Rajak B. Kadjieff / Moscú, Rusia
*Rehabilitación del perdido estatus de superpotencia.
*Medidas adoptadas en vísperas de los comicios del 3 de noviembre,.
*Aprobación de la nueva doctrina militar por las Fuerzas Armadas rusas.
*Cumbre de Vancouver y Luna de Miel entre dos potencias.
Los militares de la Federación Rusa estaban facultados para intervenir en conflictos internos que amenazasen la integridad del Estado -una vigilancia de la seguridad interna que legitimaba a posteriori el asalto y toma del Parlamento-, citándose como causantes de estos disturbios grupos nacionalistas o separatistas lanzados a la subversión armada contra las instituciones federales.
Igualmente, se regularizó la participación de tropas rusas en misiones de interposición conforme a los compromisos de seguridad colectiva adquiridos con los socios de la Comunidad de Estados Independientes (CEI).
Desde el punto de vista de la defensa tradicional, se asumía que Rusia carecía de enemigos exteriores en ese momento y se proclamaba el objetivo de eliminar el peligro de una guerra nuclear en el mundo; pero no se renunciaba a un arsenal atómico por ofrecer una disuasión contra posibles agresores.

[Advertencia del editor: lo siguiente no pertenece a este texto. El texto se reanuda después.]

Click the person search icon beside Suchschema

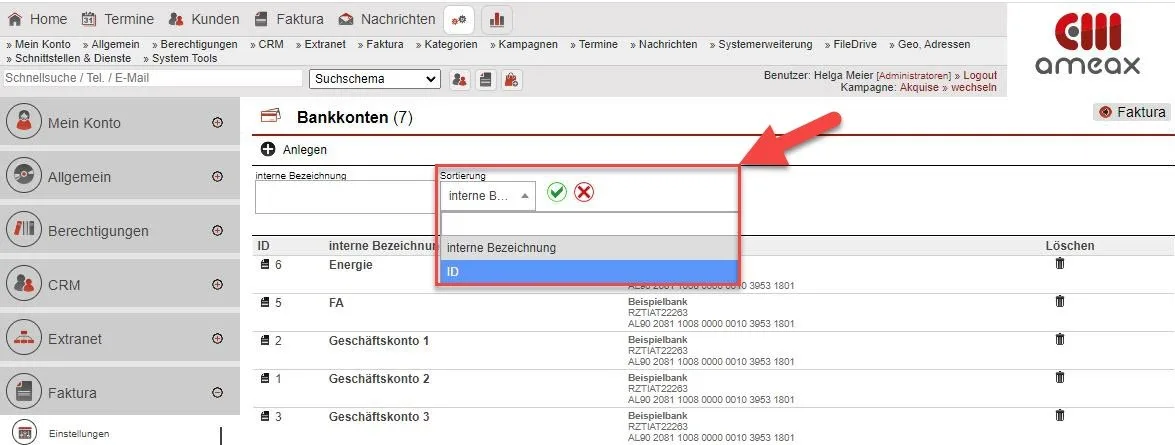coord(460,79)
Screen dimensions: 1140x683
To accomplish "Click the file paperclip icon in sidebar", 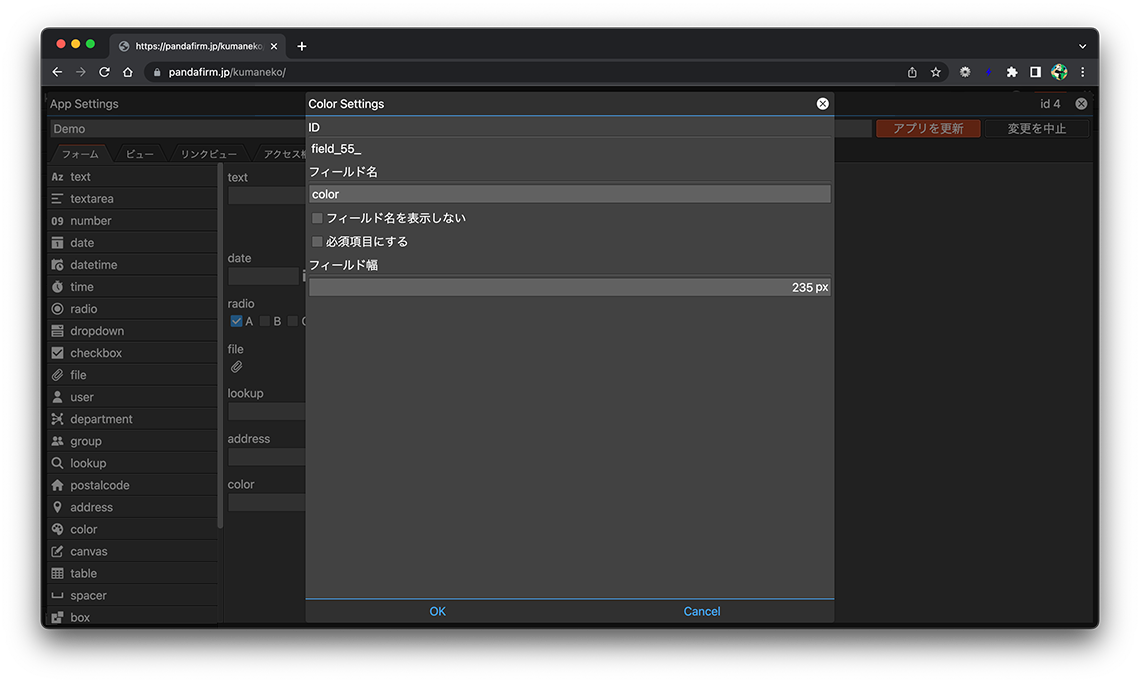I will [58, 375].
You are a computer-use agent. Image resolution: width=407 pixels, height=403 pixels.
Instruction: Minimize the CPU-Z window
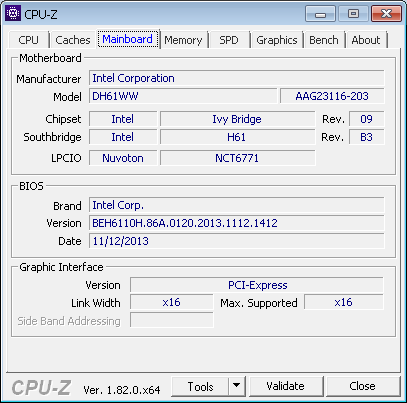click(320, 14)
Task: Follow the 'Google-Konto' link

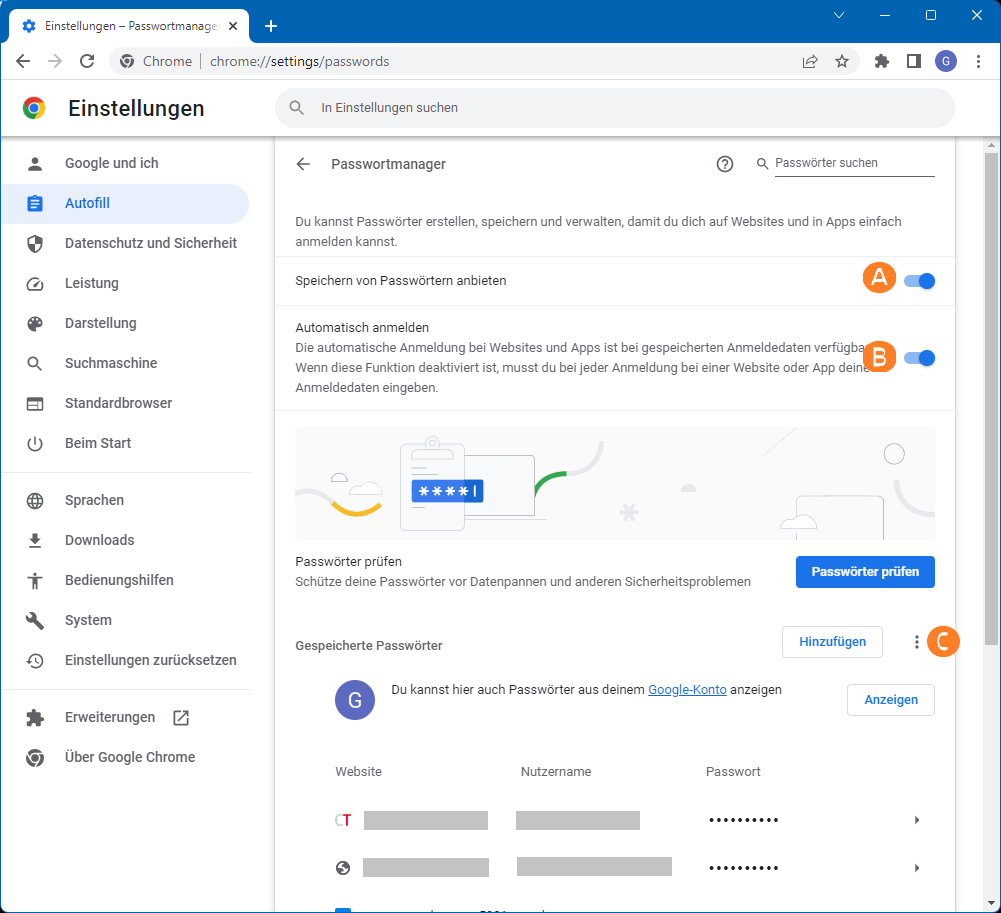Action: coord(687,689)
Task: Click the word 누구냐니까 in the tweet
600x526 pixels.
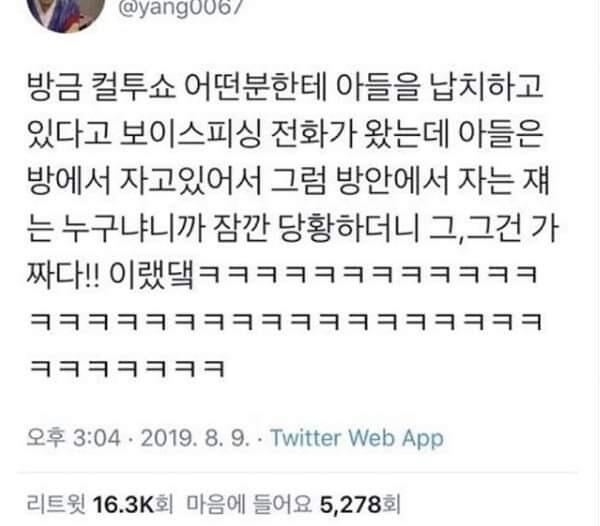Action: 133,229
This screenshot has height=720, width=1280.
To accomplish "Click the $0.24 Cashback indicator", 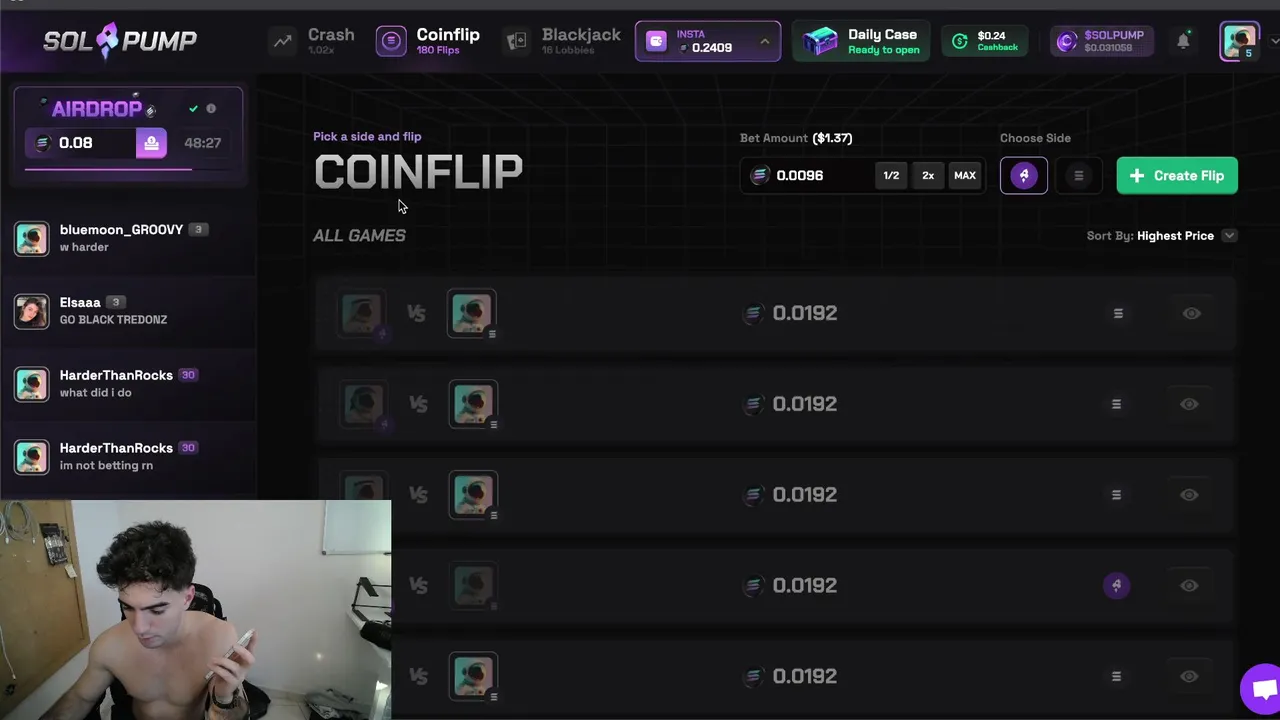I will [x=985, y=41].
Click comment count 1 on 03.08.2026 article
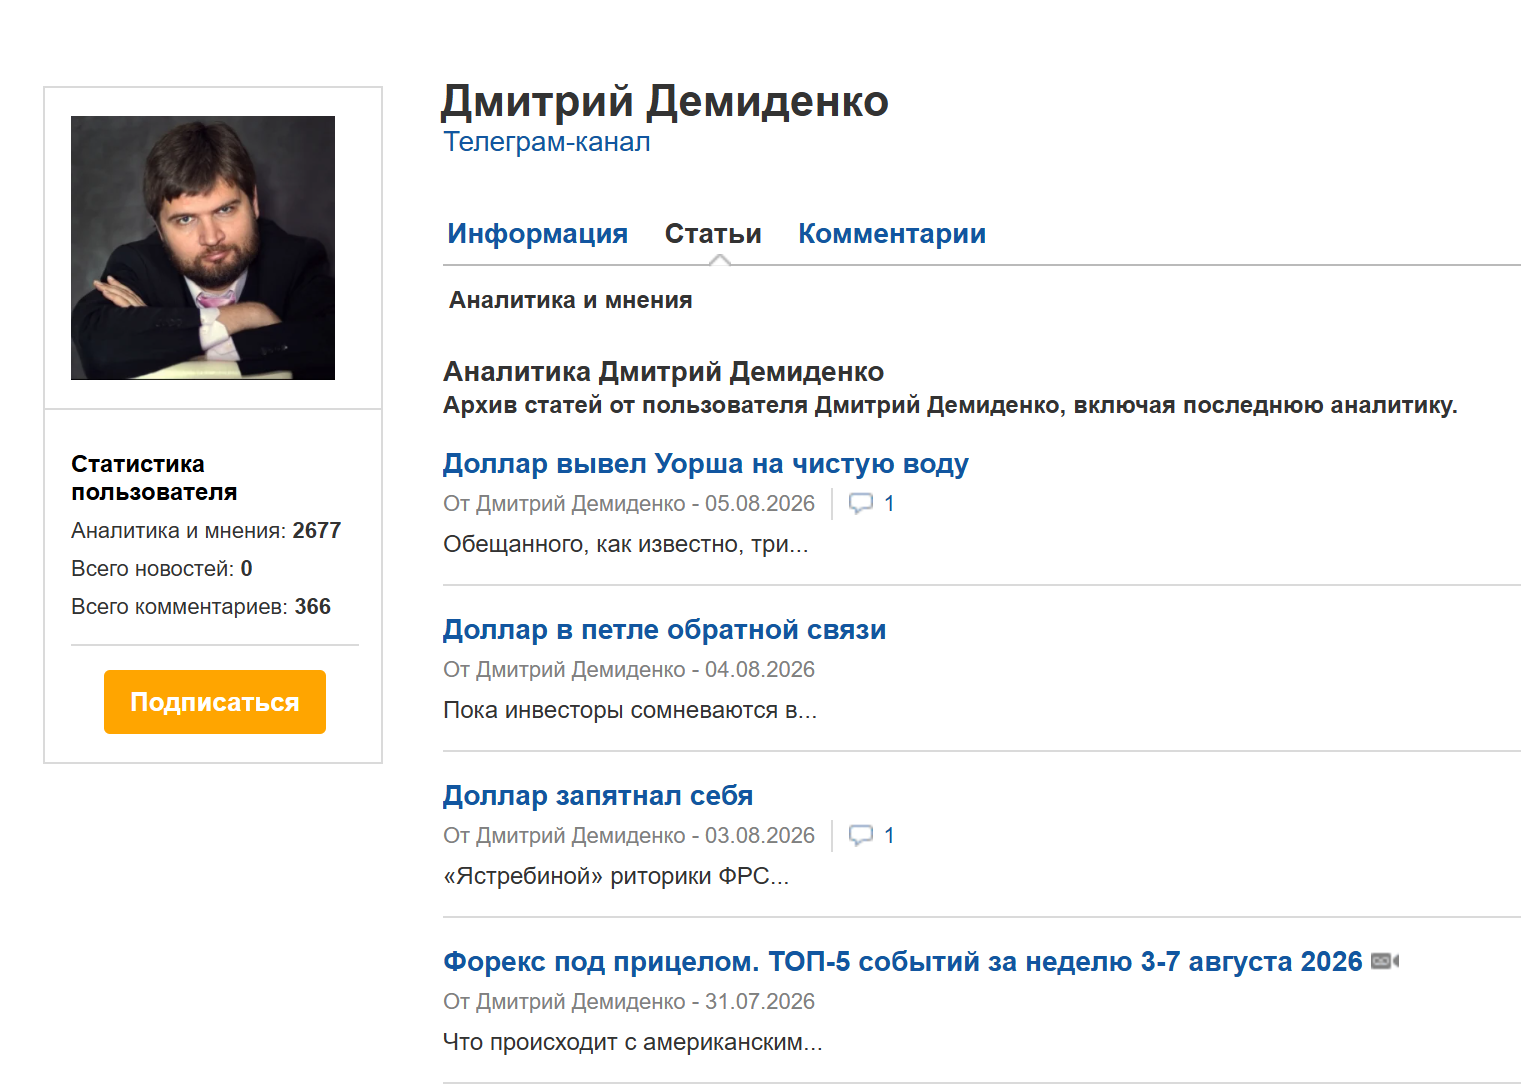Viewport: 1521px width, 1086px height. coord(889,835)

Un punto que levantó muchos comentarios fue la reserva del derecho al primer uso de armas nucleares si el país se sentía amenazado, lo que contradecía el compromiso adquirido por la Unión Soviética en la etapa de Mijaíl Gorbachov.
El 21 de diciembre Yeltsin decretó a su vez la transformación del Ministerio de Seguridad, establecido el 24 de enero de 1992, en el Servicio Federal de Inteligencia (FSK), que de momento se centró en las tareas de contraespionaje, sólo uno de los campos de operación del desaparecido KGB.
El hasta ahora ministro de Seguridad, Nikolai Golushko, se convirtió en director del FSK.
En paralelo a estas transformaciones, vino la reafirmación diplomática y un viraje nacionalista durante 1993 y parte de 1994 en que perduró mayormente el buen clima en las relaciones con Occidente.
El 3 y el 4 de abril de 1993 Yeltsin sostuvo en Vancouver, Canadá, su primera cita con William Clinton, centrada en los aspectos económicos en la cumbre de esa ciudad canadiense, que prendió una relación de amistad entre dos mandatarios que compartían un carácter abierto a los gestos informales, y durante meses hasta se habló de “luna de miel” entre las dos potencias.
Clinton opinaba que invertir en Rusia ahora suponía invertir “en el futuro de América” y presentó un decálogo de actuaciones concretas y multisectoriales, desde financiación directa a programas de reconversión.
Las ayudas tomaron concreción en la XIX Cumbre del G-7, en Tokio, del 7 al 9 de julio de 1993, a la cual Yeltsin asistió como invitado a partir del segundo día y, por boca de Clinton y el primer ministro japonés Kiichi Miyazawa, le fue confirmada la concesión de la espectacular suma de 43.000 millones de dólares entre fondos ya apalabrados y los nuevos.
Parte de esta ayuda se iba a conceder con rapidez y el grueso iba a depender del curso de los acontecimientos en Rusia.
Las partidas principales de este monto iban dirigidas a los fondos para la privatización de empresas y la estabilización del rublo, a programas de asistencia técnica y a créditos a la exportación.
Al regresar a Moscú, Yeltsin dispuso una serie de decretos para acelerar la reconversión económica conforme a las demandas de sus fiadores internacionales; así, el 24 de julio comenzó una draconiana regulación monetaria para atajar la hiperinflación (el índice superó el 2.500% anual al finalizar 1992).
Esta estaba acompañada de un gigantesco déficit fiscal (del 20% del PIB en diciembre); pero la convulsión social provocada fue tal que el gobierno hubo de ampliar los plazos y modalidades para el canjeo de los billetes viejos.
Si la cooperación económica se enmarcaba en la confianza y el optimismo -los voluntarismos de Estados Unidos y Alemania fueron decisivos en esta vasta operación de ayuda a Rusia-, las relaciones políticas aún discurrían también por una senda similar.
Aunque la posición proserbia de Moscú chocaba con las simpatías promusulmanas de Washington, la negativa de los aliados occidentales a intervenir en la cruenta guerra de Bosnia-Herzegovina permitió la exploración conjunta de soluciones negociadas, como el denominado Programa de Acción Común anunciado el 22 de mayo por Rusia, Estados Unidos, Francia, Reino Unido y España.